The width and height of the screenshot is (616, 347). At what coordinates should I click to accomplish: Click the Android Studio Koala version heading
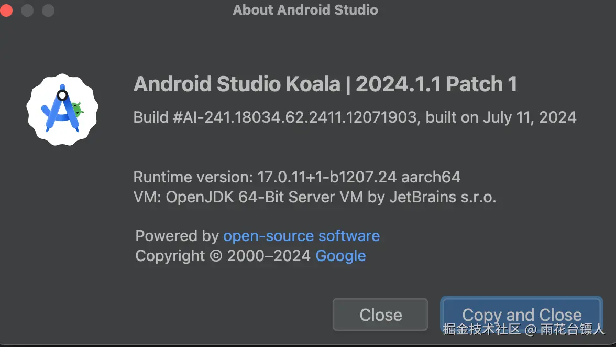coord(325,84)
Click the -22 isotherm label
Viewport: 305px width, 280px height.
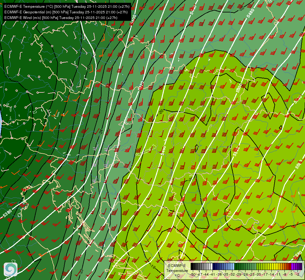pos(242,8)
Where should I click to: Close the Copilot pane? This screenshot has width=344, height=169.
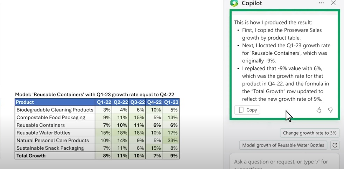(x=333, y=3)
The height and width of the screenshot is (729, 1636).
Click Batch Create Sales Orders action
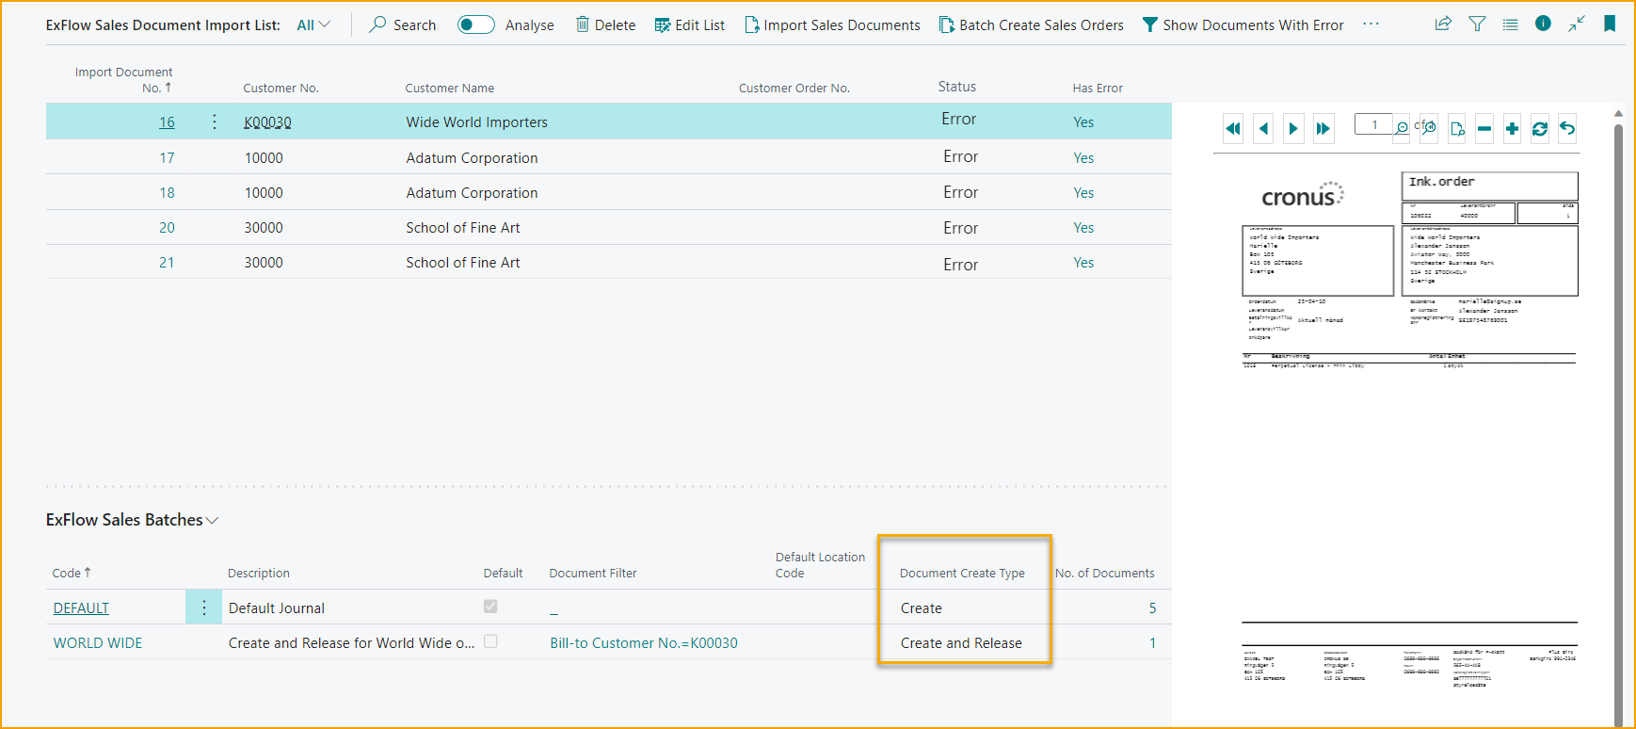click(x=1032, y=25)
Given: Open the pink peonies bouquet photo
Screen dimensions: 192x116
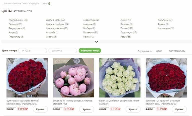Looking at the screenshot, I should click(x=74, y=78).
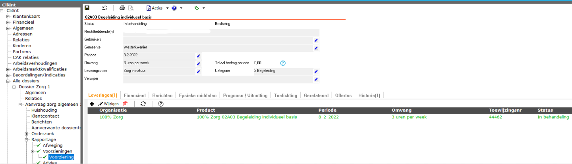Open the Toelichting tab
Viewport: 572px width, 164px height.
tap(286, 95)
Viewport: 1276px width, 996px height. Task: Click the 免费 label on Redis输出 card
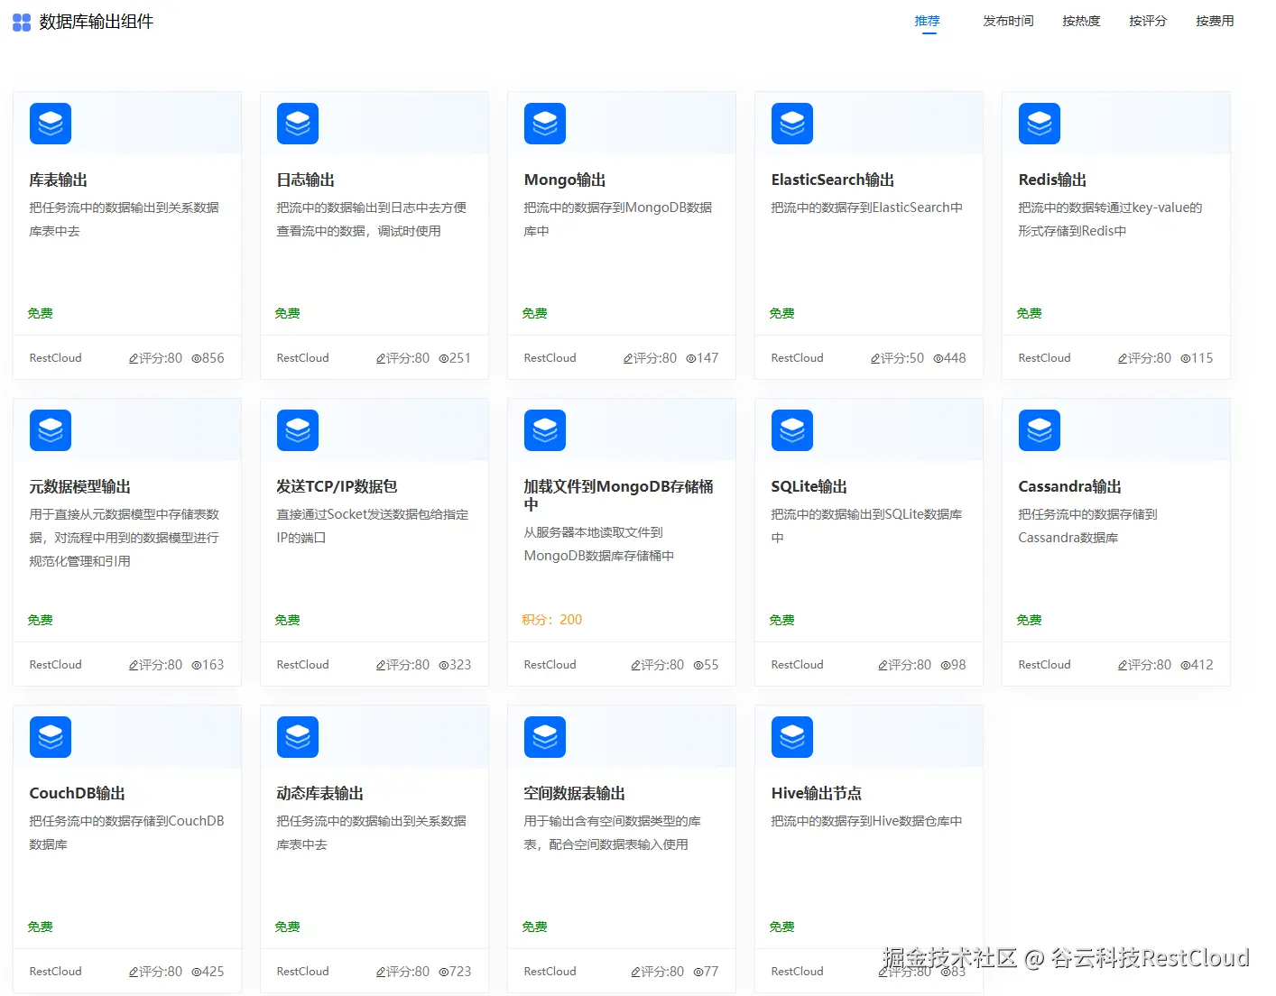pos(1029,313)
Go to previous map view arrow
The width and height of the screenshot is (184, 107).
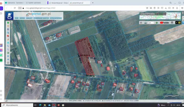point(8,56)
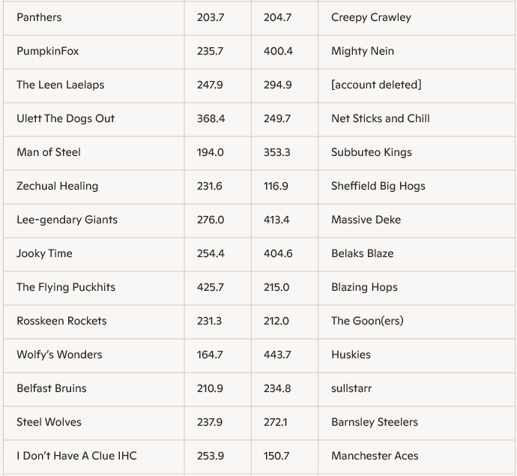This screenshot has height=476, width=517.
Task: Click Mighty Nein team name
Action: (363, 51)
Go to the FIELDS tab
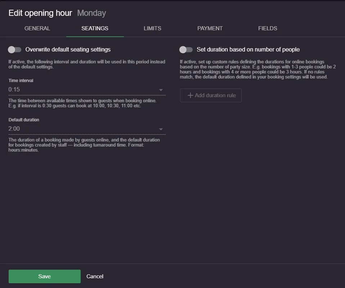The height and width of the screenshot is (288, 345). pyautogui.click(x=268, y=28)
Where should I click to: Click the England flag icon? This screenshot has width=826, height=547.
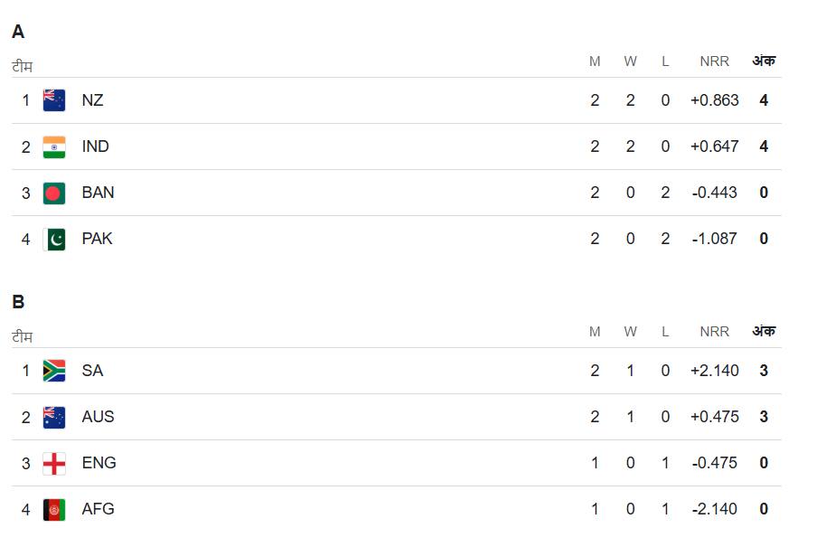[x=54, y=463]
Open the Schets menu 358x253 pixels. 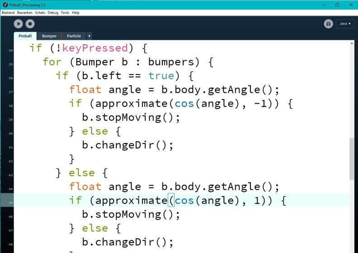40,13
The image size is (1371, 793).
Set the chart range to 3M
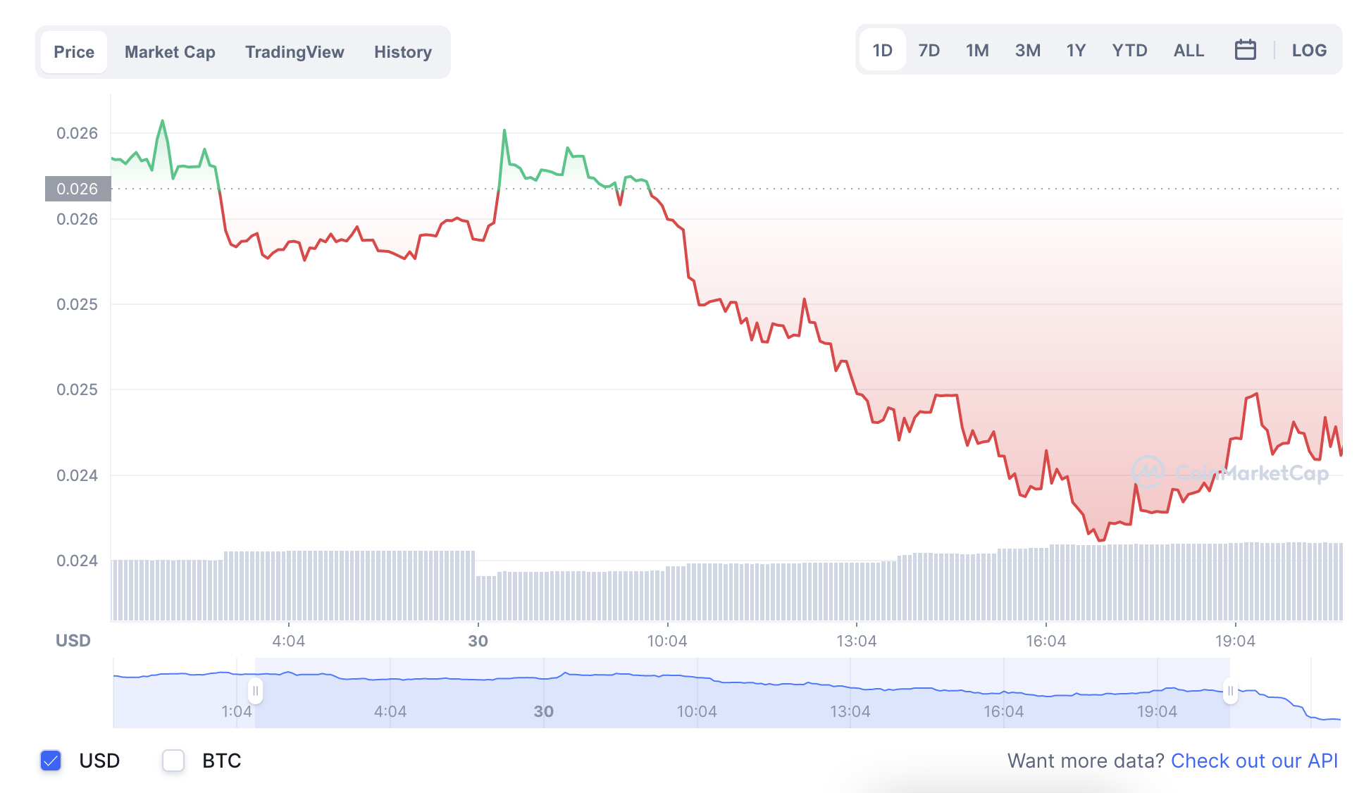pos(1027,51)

──────────

Action item =
Leave out all pictures and output each line exactly, from the top of the records through the line that holds "Given: Open the pink peonies bouquet photo".

Result for this task =
The width and height of the screenshot is (616, 347). At what coordinates should I click to accomplish: Click the Android Studio Koala version heading
coord(325,84)
Click the -22 isotherm label
Viewport: 305px width, 280px height.
pos(242,8)
Where should I click to: Close the Copilot pane? This screenshot has width=344, height=169.
(x=333, y=3)
The height and width of the screenshot is (729, 1636).
Click Batch Create Sales Orders action
click(x=1032, y=25)
Given: Open the pink peonies bouquet photo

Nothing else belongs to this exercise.